Exercise prompt. Below are entries; repeat exactly, and nothing else, the lines from the one holding "You are a GUI" through the one holding "the Expiry Rate", inclusive. Leave the pictures out.
————————
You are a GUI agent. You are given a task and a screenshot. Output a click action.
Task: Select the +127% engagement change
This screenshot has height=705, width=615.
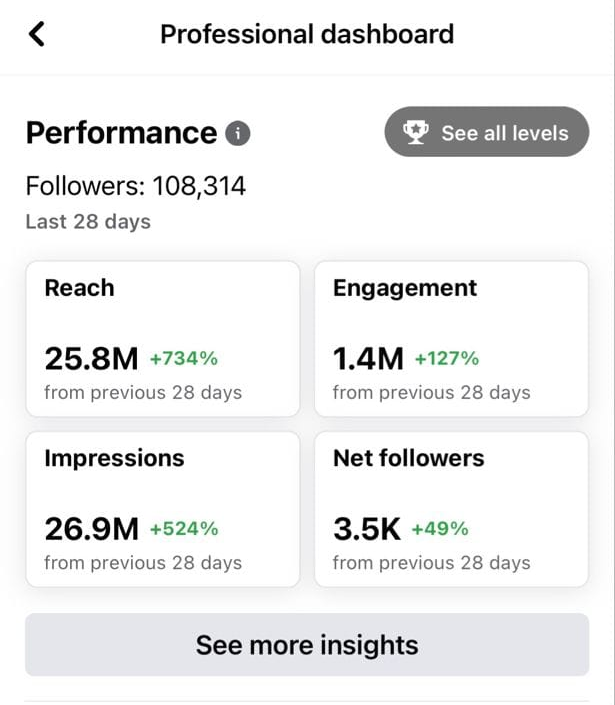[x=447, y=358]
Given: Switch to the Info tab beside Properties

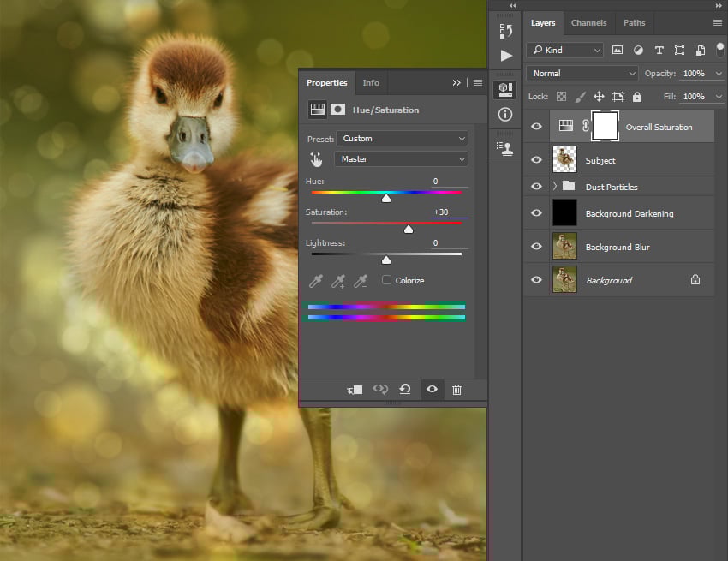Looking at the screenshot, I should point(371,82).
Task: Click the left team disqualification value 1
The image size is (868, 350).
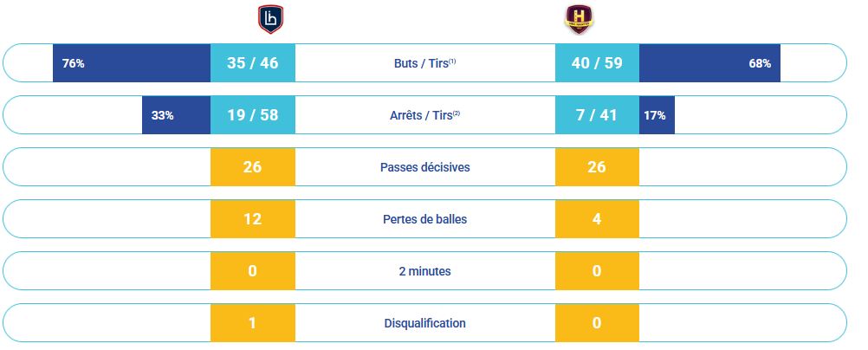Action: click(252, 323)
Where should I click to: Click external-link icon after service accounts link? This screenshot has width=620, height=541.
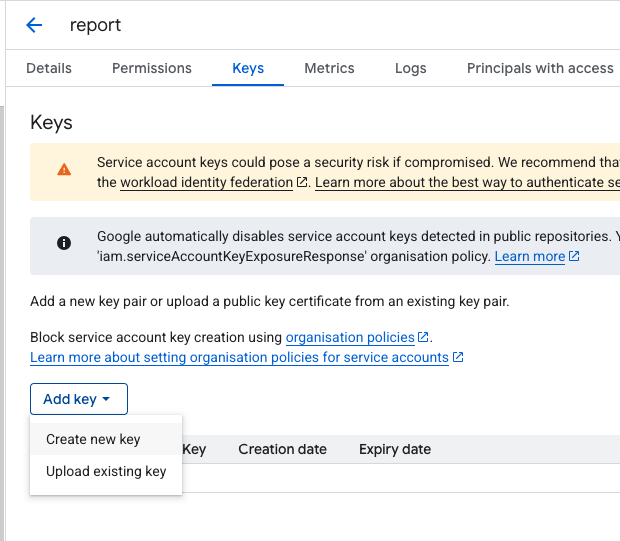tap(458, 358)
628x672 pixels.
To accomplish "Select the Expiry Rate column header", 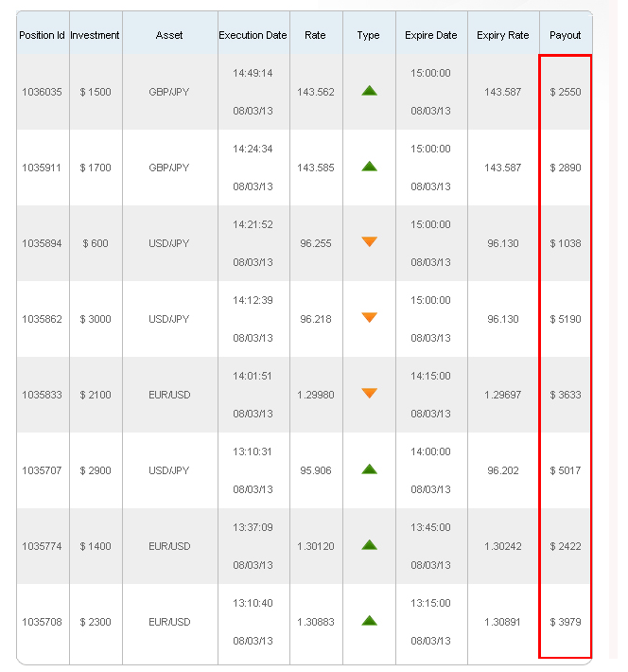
————————
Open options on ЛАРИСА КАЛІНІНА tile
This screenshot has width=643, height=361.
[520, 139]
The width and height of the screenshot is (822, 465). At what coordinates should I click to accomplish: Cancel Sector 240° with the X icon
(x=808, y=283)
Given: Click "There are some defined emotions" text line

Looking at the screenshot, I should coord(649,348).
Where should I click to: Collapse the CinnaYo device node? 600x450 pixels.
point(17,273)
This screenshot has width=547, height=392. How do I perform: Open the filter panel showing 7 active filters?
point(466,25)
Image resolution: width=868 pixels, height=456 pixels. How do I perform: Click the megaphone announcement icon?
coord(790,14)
————————
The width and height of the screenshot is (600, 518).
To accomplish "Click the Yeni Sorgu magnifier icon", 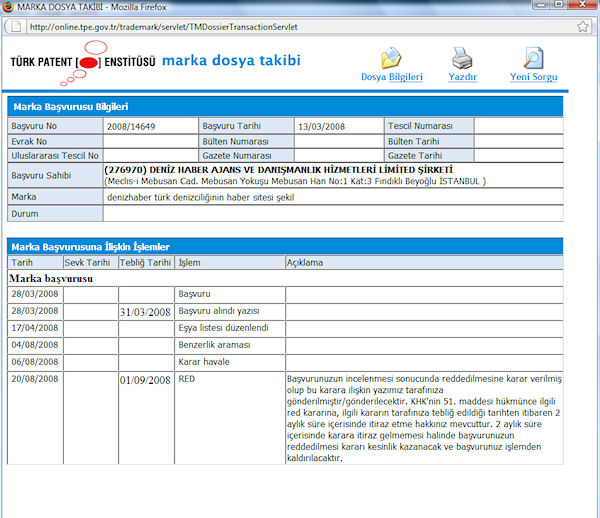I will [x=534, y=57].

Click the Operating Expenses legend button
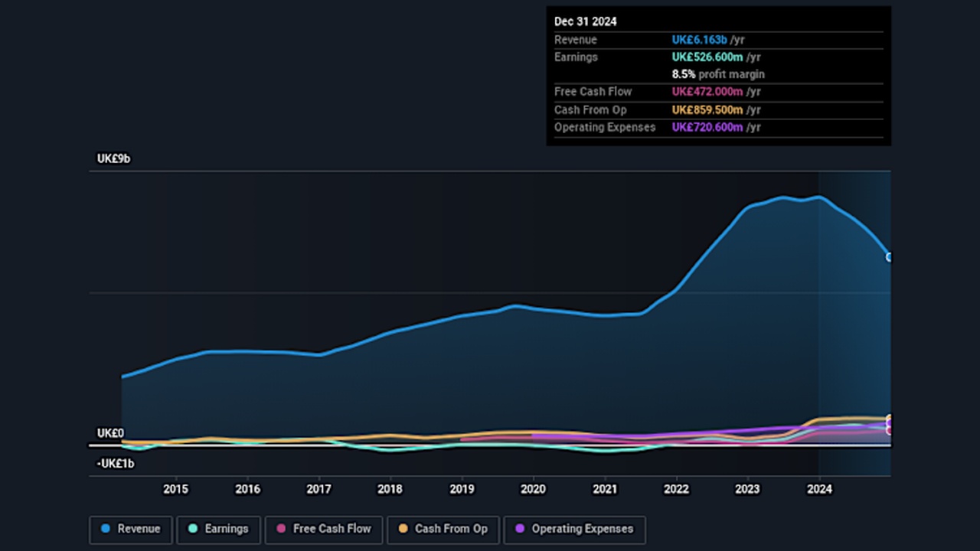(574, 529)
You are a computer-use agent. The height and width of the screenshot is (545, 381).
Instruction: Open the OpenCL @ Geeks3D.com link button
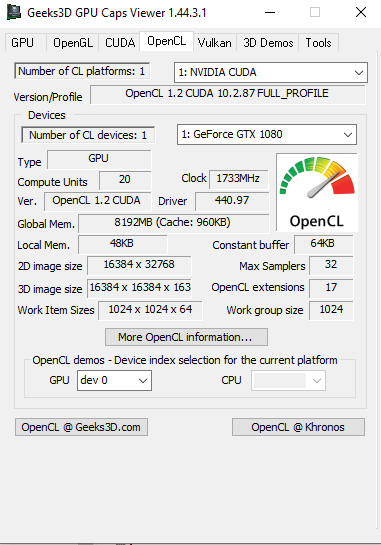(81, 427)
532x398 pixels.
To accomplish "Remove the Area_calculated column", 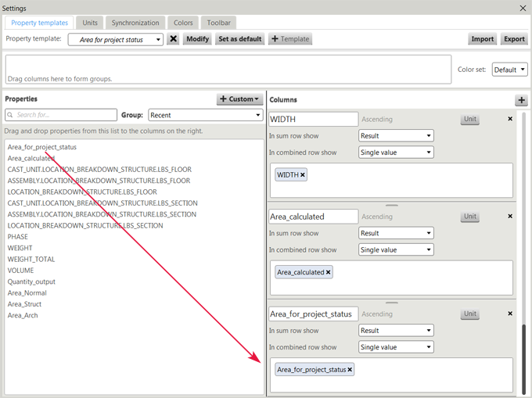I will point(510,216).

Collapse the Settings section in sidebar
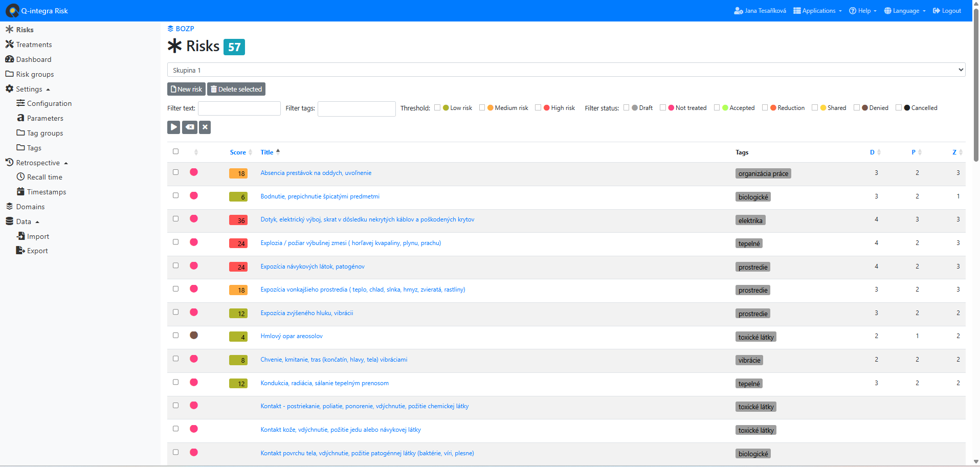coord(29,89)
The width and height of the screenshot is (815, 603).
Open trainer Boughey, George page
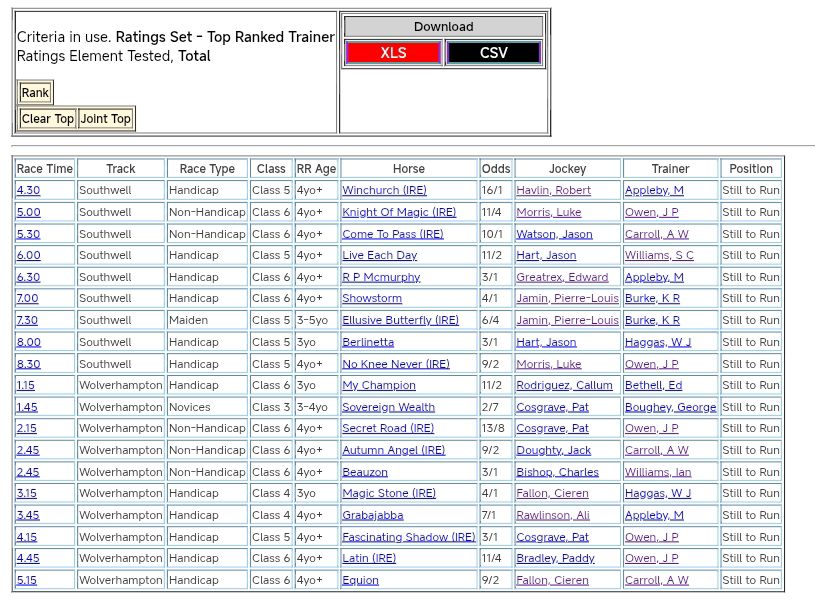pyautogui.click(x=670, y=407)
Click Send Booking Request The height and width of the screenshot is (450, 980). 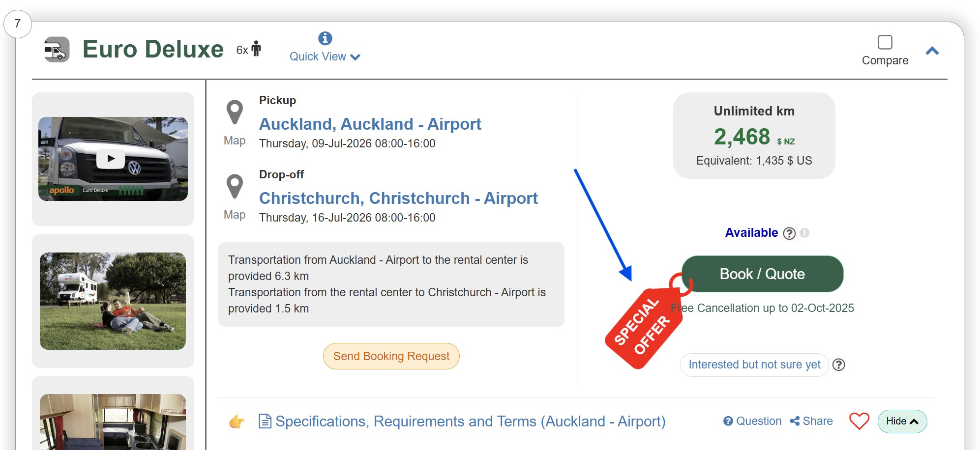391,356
————————
Task output.
You are a GUI agent. You are given a task and a screenshot. Output a click action.
Task: Select the +127% engagement change
This screenshot has height=705, width=615.
[x=447, y=358]
Given: Switch to the Info tab beside Properties

Looking at the screenshot, I should point(371,82).
Task: Click the left team disqualification value 1
The image size is (868, 350).
Action: click(252, 323)
Where should I click to: Click external-link icon after service accounts link? This screenshot has width=620, height=541.
tap(458, 358)
628x672 pixels.
To accomplish "Select the Expiry Rate column header", 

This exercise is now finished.